Argo Kubernetes workflow engine integration review

Introduction

My team recently completed a project that integrated a Kubernetes workflow engine, Argo. I've tried to summarise our usage at a high level and record the various issues we encountered that are worth revisiting as the project evolves.

We started using Argo in the v2.0.0-alpha3 timeframe and have shipped using Argo 2.0.0.

We implemented:

  • A service owning the domain model and storing the status and outputs of tasks.
  • A workflow service that submits workflows, choosing from available workflows based on the domain model and setting global parameters based on user configuration. The service then watches the workflow and updates the domain model service. We track the individual steps within the workflow, rather than just caring about overall inputs/outputs.

The workflows use global parameters, S3 for input artifacts and makes heavy use of artifact passing. Otherwise we just use the core container and steps template features.

The experience was very positive, particularly considering the early stage of the Argo project. We went looking for Kubernetes CI/workflow tooling, as it seemed that newer projects building directly on Kubernetes could have a significant benefit in reduced complexity. It was encouraging to find Argo and Brigade in that space.

The scope of Argo made it easy to understand how it could be embedded in our application. I really appreciated the separation between Argo and Argo CI. We needed a domain-specific application model, rather than trying to fit with an existing structure.

The declarative nature of the configuration and the minimal effort with which we got a multi-step workflow with artifact passing working were significant factors in selecting Argo.

Issues to revisit

  • We wrote a straightforward Java model of the Workflow CRD for use with the Java Fabric8 Kubernetes client. This predated the availability of the OpenAPI definitions, and I hope to revisit this to make use of them (though they seem to be missing the status part of the CRD). A well documented CRD model would have helped significantly in communicating how Argo worked within the team. I often found myself referring to the Go type definitions.

  • The ability to add metadata to steps (or DAG tasks) that would appear in the status node tree would be helpful. I'll try to propose something specific. At the moment, we're transforming step names to unique IDs to let us trivially map back step results to our identifiers. This works fine, but can be unhelpful when debugging. It might be possible to extend the work done on PR 789.
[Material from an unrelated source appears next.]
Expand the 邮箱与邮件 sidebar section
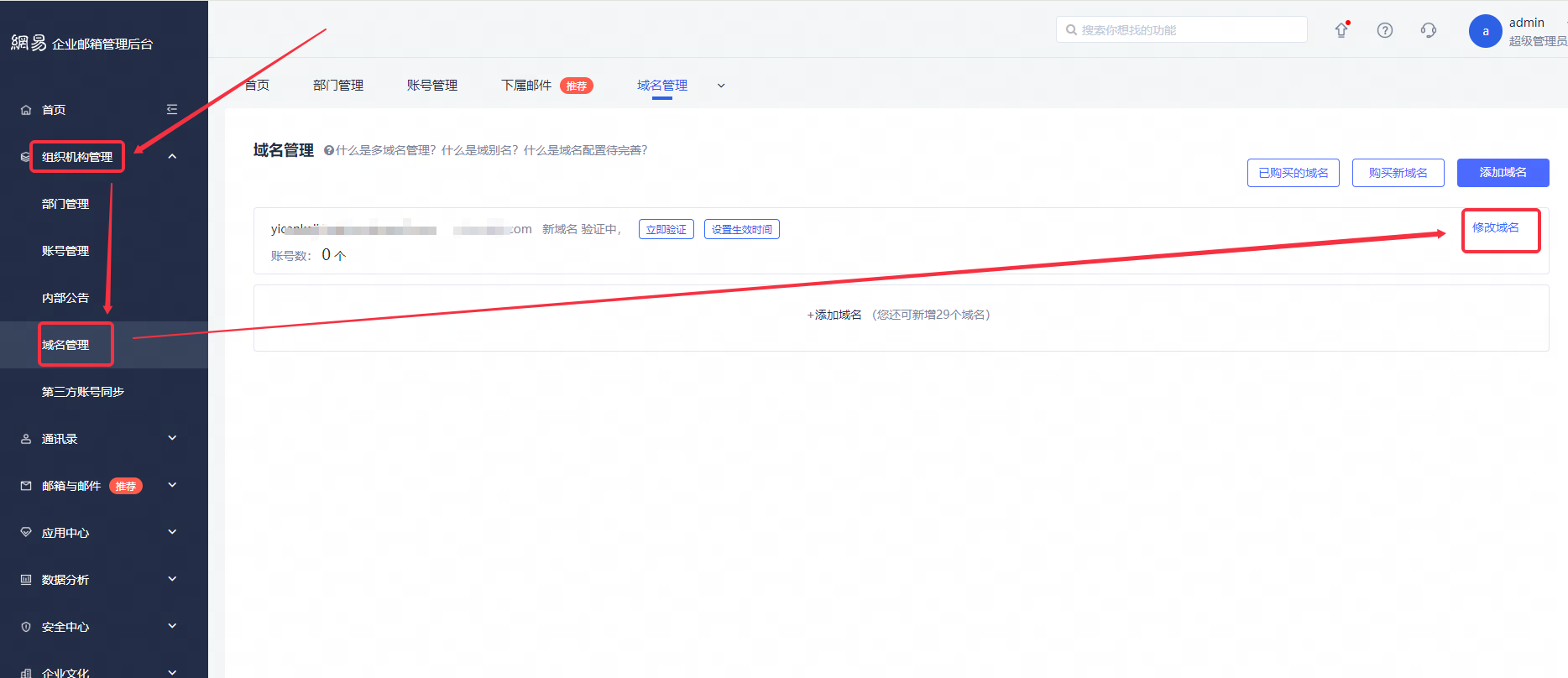(172, 485)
  • Testing workflows with argo submit would benefit from better CLI support for passing input artifacts and getting output artifacts (issue 695, issue 524).

  • argo install was great for getting started, but it has led to Argo being managed separately from our Helm-based deployment process. We came across argo-helm a little late to switch to it. Having Helm as a first class option in the getting started docs might help adoption.

  • We've ended up with a separate cluster for our Argo deployment vs other services, mostly because we couldn't resource limit Argo within a namespace without it failing the workflows at submission time (whereas, cluster-wide, we'll just have temporarily unschedulable pods). Solutions in this area all look non-trivial, but we may have the opportunity to investigate further depending on the usage of the project. There's been helpful discussion from the Argo team on issues (e.g. issue 740).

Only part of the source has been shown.